Monday, February 14, 2011

Blue Valentine and I Do Mean Blue

Valentine’s Day: do we hate it enough? If you’re asking me—no, never enough. Just when the scars left by Christmas begin to fade out, it rears its hideous red velvet head to make us feel Egregiously Single. Even on those psychotic occasions when we’re actually with someone for more than two minutes, it makes us feel like we’re not quite with that someone enough, that even a day of chocolate-filled coitus performed on a doily made by John Donne will not, ever, count as enough. 

Enough for what?
you might ask. Enough (I might answer!) to make even the least significant placing in the Unending Contest of Romantic Love. Because that’s what Valentine’s Day is, of course: a grotesque competition that, despite its pretensions to privacy, must, to count, be conducted in public. Hence the mobbing of florists and restaurants and jewelers and---gee, do you think this all makes me the slightest bit cranky? Never mind. This year, at least, the cranky among us have a great antidote: We can go (alone, of course, or with some fellow crankster) to see the movie Blue Valentine. Go, right now, while it’s still in the theaters, so you can enjoy a big-screen affirmation of why it is good—yes, in the word of Ernest Hemingway, GOOD—to be single, and even to be, and I mean this sincerely, No Longer Young.

Knowing this day would be coming, I went to see Blue Valentine ten days ago and while I was there I remembered (not that I ever really forget) just one of the nine thousand reasons I can’t have a real red pulsating Valentine. Two hundred years ago when the last man I lived with (lived with! egads! ) and I went to a movie, I saved him a seat while he went to get popcorn. Not just any popcorn, but compensatory popcorn, a special treat he got every time to make up for the fact that his poor frugal parents had never sent him to summer camp once. It filled a bag as big as a parachute and was buttered—nay, saturated with that rude jaundiced ooze—and could have fed, or killed, a whole village.

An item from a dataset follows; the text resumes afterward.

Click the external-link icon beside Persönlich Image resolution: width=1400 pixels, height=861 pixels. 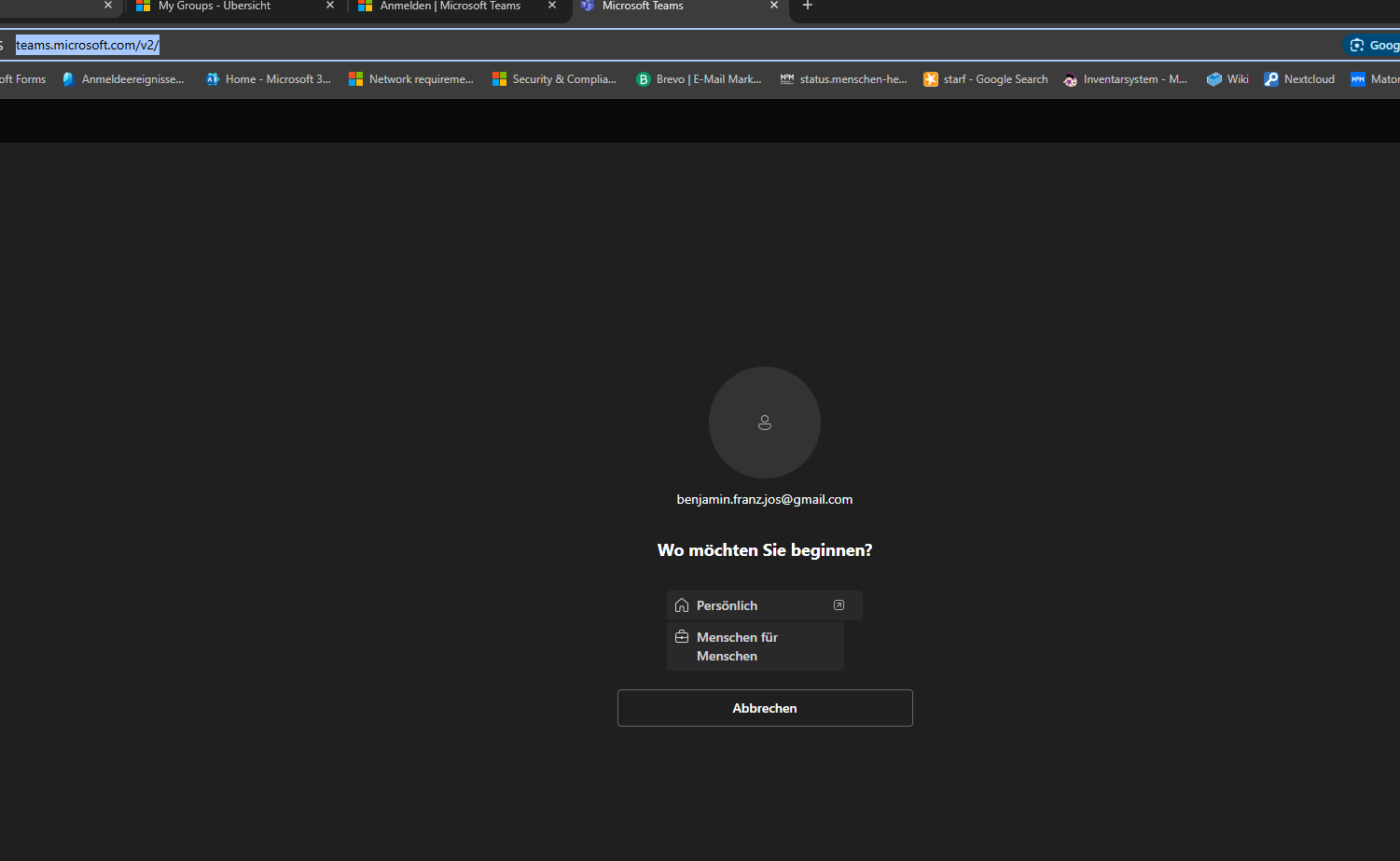[x=839, y=605]
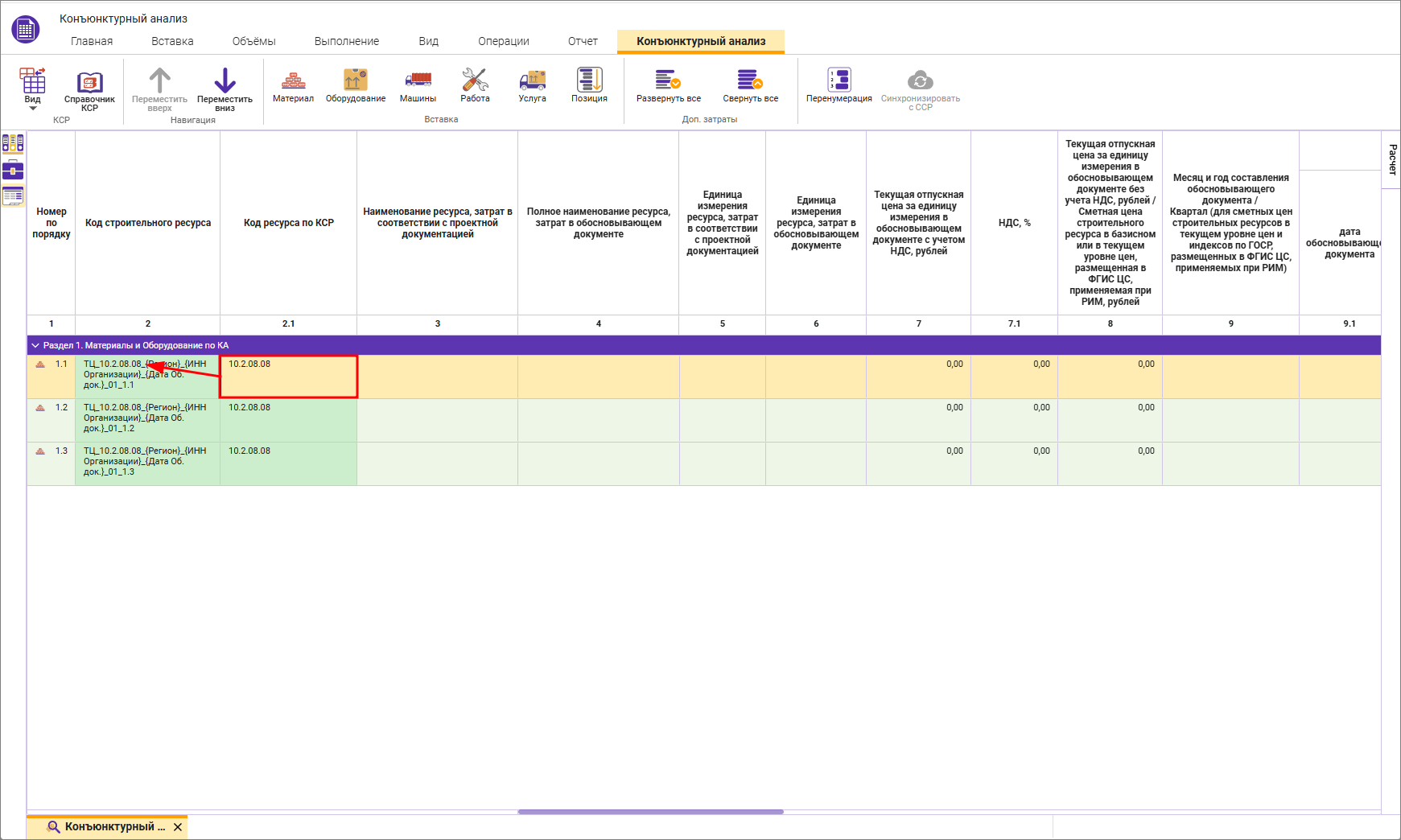Insert a Материал resource

point(293,87)
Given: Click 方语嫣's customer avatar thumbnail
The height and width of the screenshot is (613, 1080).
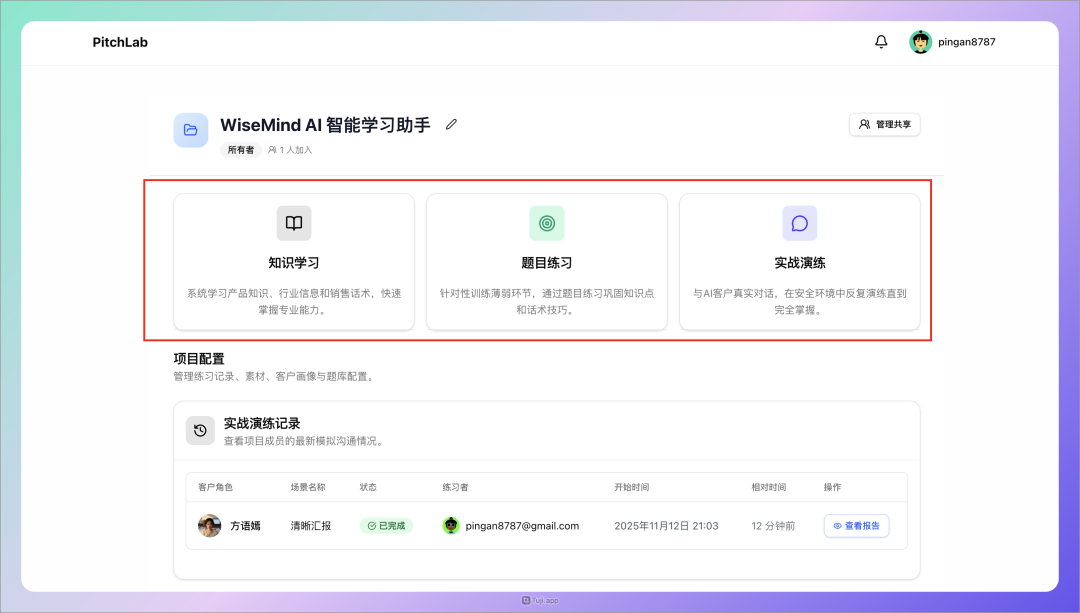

I waved my arms so he could find me and find me he did, at the end of the row. Encumbered as well with a diet coke silo, he extended the bag of popcorn toward me and I, the other half of our trustworthy team, extended my arm in order to take it. But being me, i.e., insane, I no longer saw the man as my boyfriend, I saw him as God. Not the God of our stupid relationship, but the God of the ceiling of the famed Sistine Chapel, the God who extends his finger to Adam in order to give him not popcorn, but life. And since their respective fingers don’t touch, leaving their mission forever in transit, my brain decided we must do the same. Neurologically speaking, I had no choice but to turn into Adam, to reach for and miss the popcorn by inches, letting that parachute sail to the floor and spew its contents hither and yon.

But that’s not the worst part. The worst part, of course, is how hard I laughed. Every kernel of the vision amused me, from the literal kernels now resting in filth, to God’s eternal missing of Adam, to Laurel’s eternal thwarting of Hardy, to my own continual failure to function as even one fraction of a romantic team.

“That cost me five dollars!” my horrified boyfriend yelled from the aisle, completely and justifiably pissed.

And of course this only made me laugh more. I’m a horrible person. But as they say in the bible, so be it.